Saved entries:
※

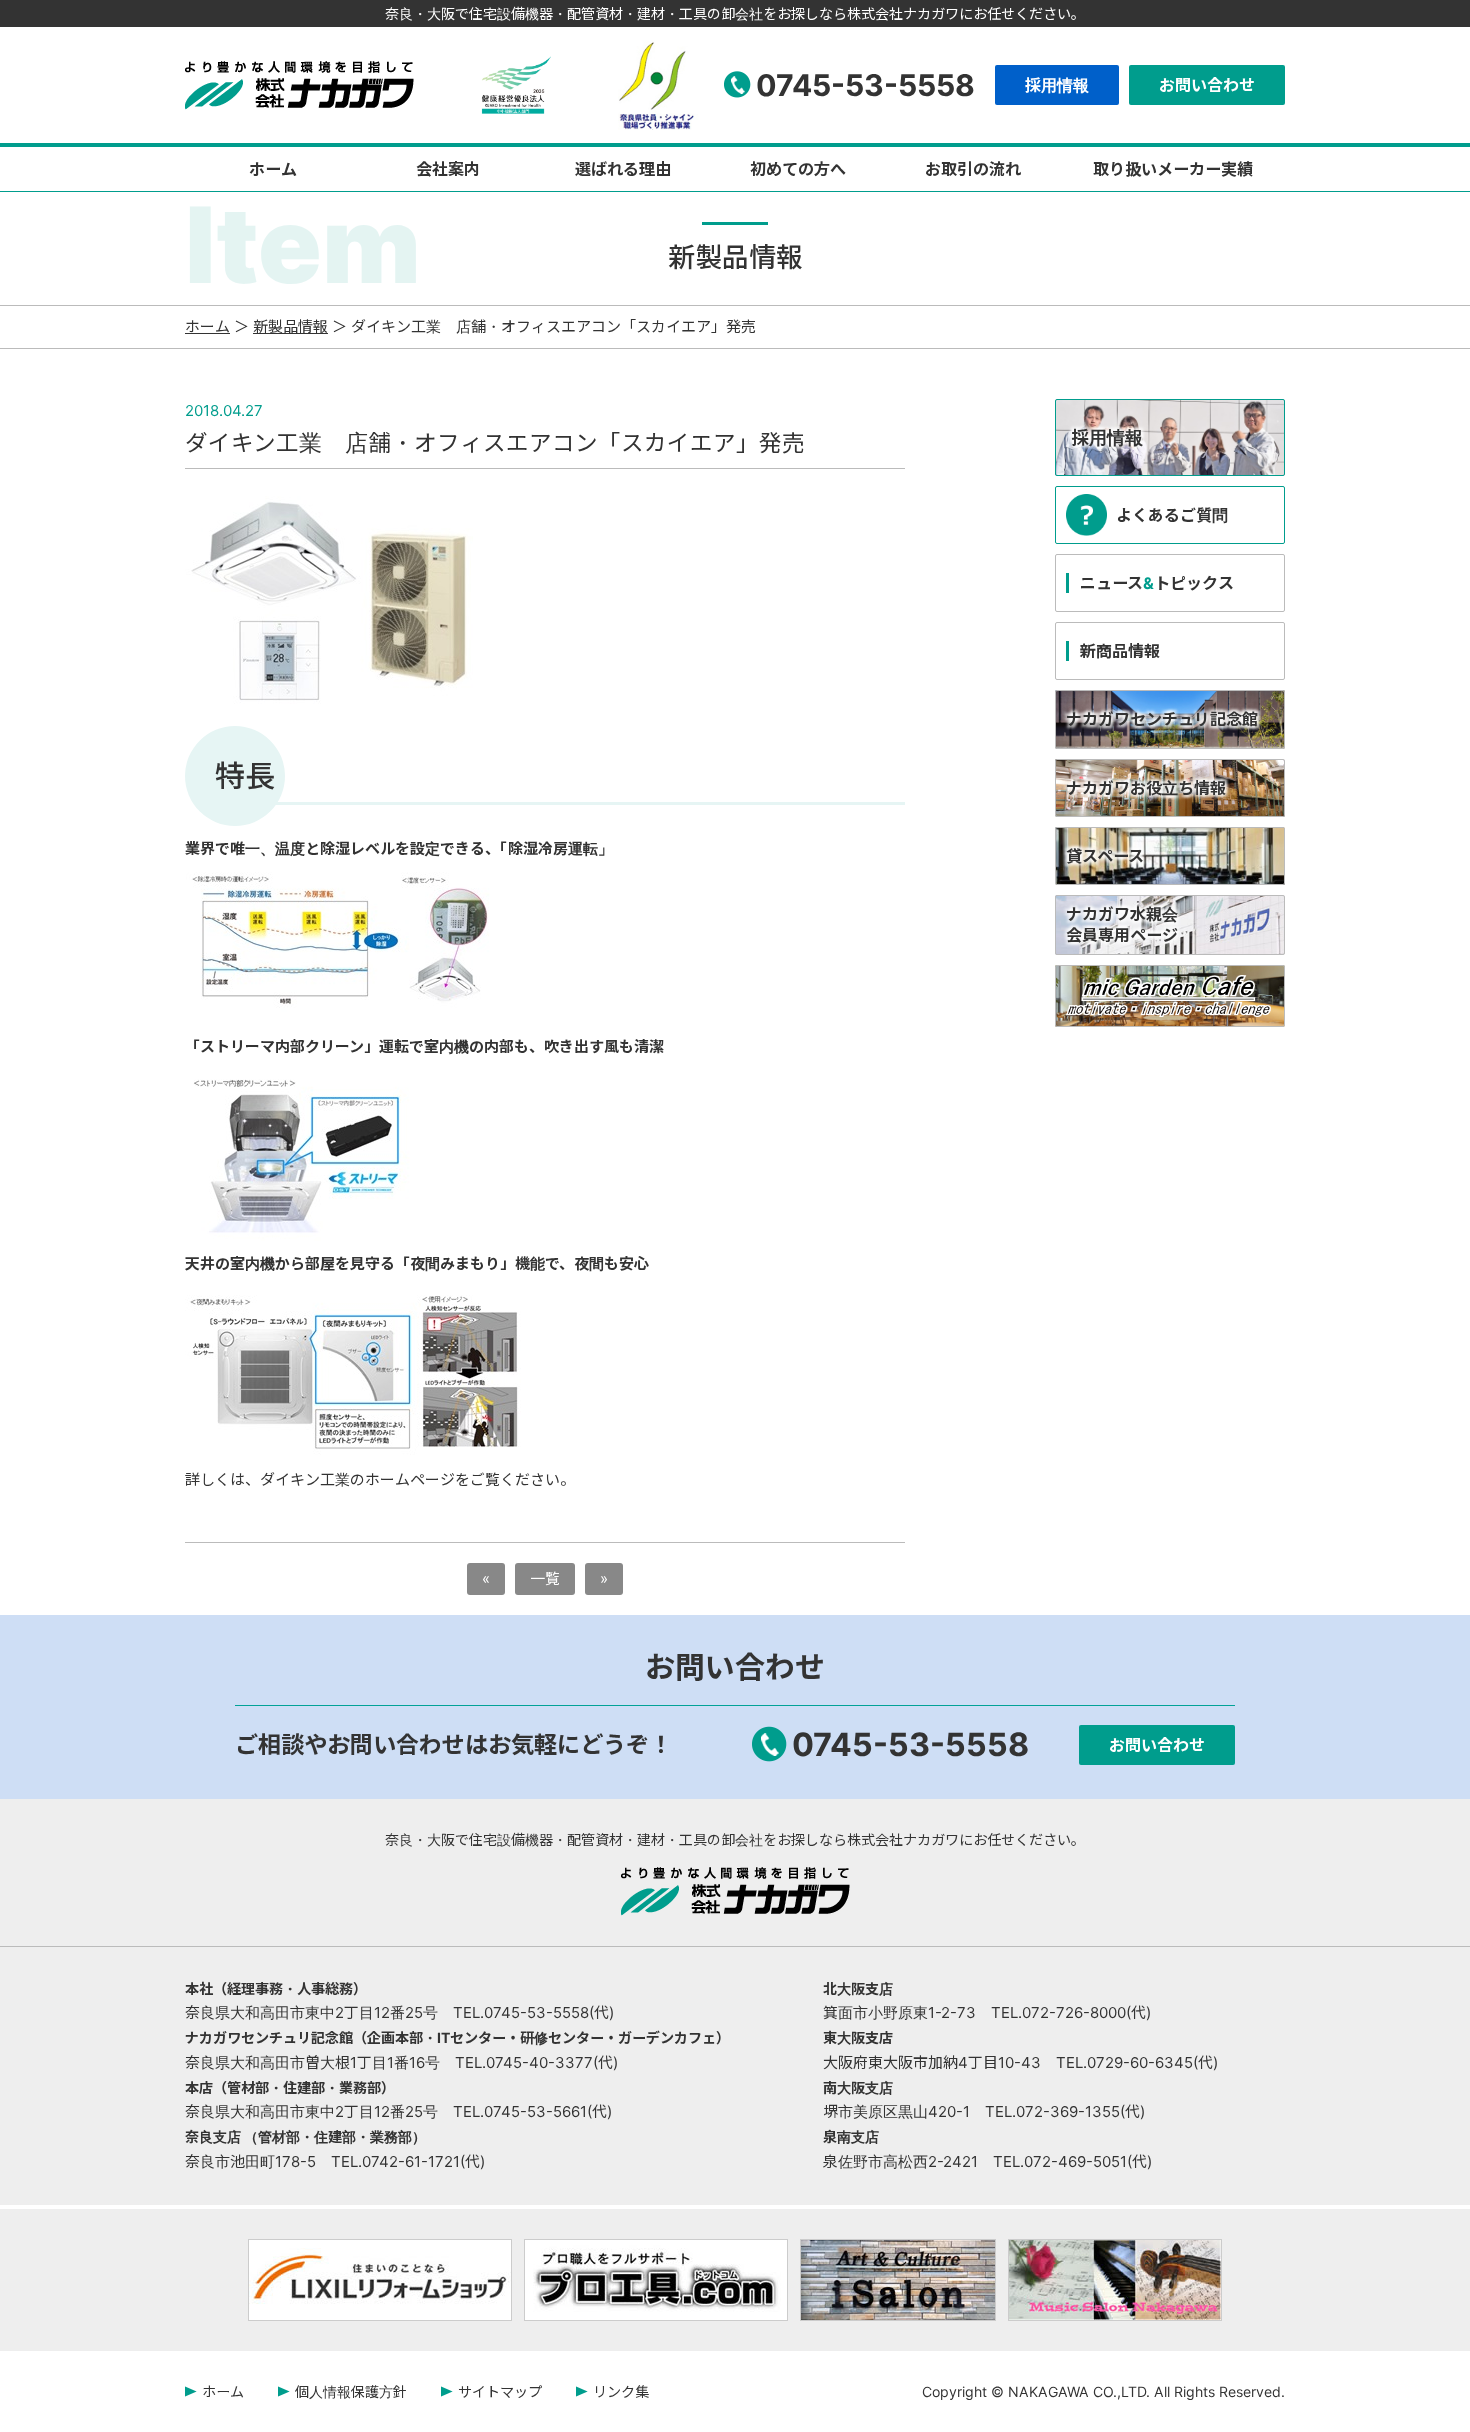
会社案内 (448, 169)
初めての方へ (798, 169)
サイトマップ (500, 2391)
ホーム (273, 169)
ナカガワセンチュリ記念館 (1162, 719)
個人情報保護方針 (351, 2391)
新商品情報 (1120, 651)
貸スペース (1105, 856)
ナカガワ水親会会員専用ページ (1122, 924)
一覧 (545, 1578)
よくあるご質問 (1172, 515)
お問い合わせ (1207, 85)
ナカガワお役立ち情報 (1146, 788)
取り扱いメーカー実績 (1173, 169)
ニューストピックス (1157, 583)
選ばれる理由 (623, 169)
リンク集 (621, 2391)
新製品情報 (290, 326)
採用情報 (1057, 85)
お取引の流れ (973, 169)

※

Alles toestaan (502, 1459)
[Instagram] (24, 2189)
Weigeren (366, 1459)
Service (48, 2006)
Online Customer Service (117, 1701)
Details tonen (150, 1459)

※

Exercise:
Take the stretch of lines above from the one containing "会社案内 (448, 169)" through the one containing "選ばれる理由 (623, 169)" and repeat it exactly, adding no other line.

Response to this exercise:
会社案内 (448, 169)
初めての方へ (798, 169)
サイトマップ (500, 2391)
ホーム (273, 169)
ナカガワセンチュリ記念館 (1162, 719)
個人情報保護方針 (351, 2391)
新商品情報 (1120, 651)
貸スペース (1105, 856)
ナカガワ水親会会員専用ページ (1122, 924)
一覧 (545, 1578)
よくあるご質問 (1172, 515)
お問い合わせ (1207, 85)
ナカガワお役立ち情報 (1146, 788)
取り扱いメーカー実績 (1173, 169)
ニューストピックス (1157, 583)
選ばれる理由 (623, 169)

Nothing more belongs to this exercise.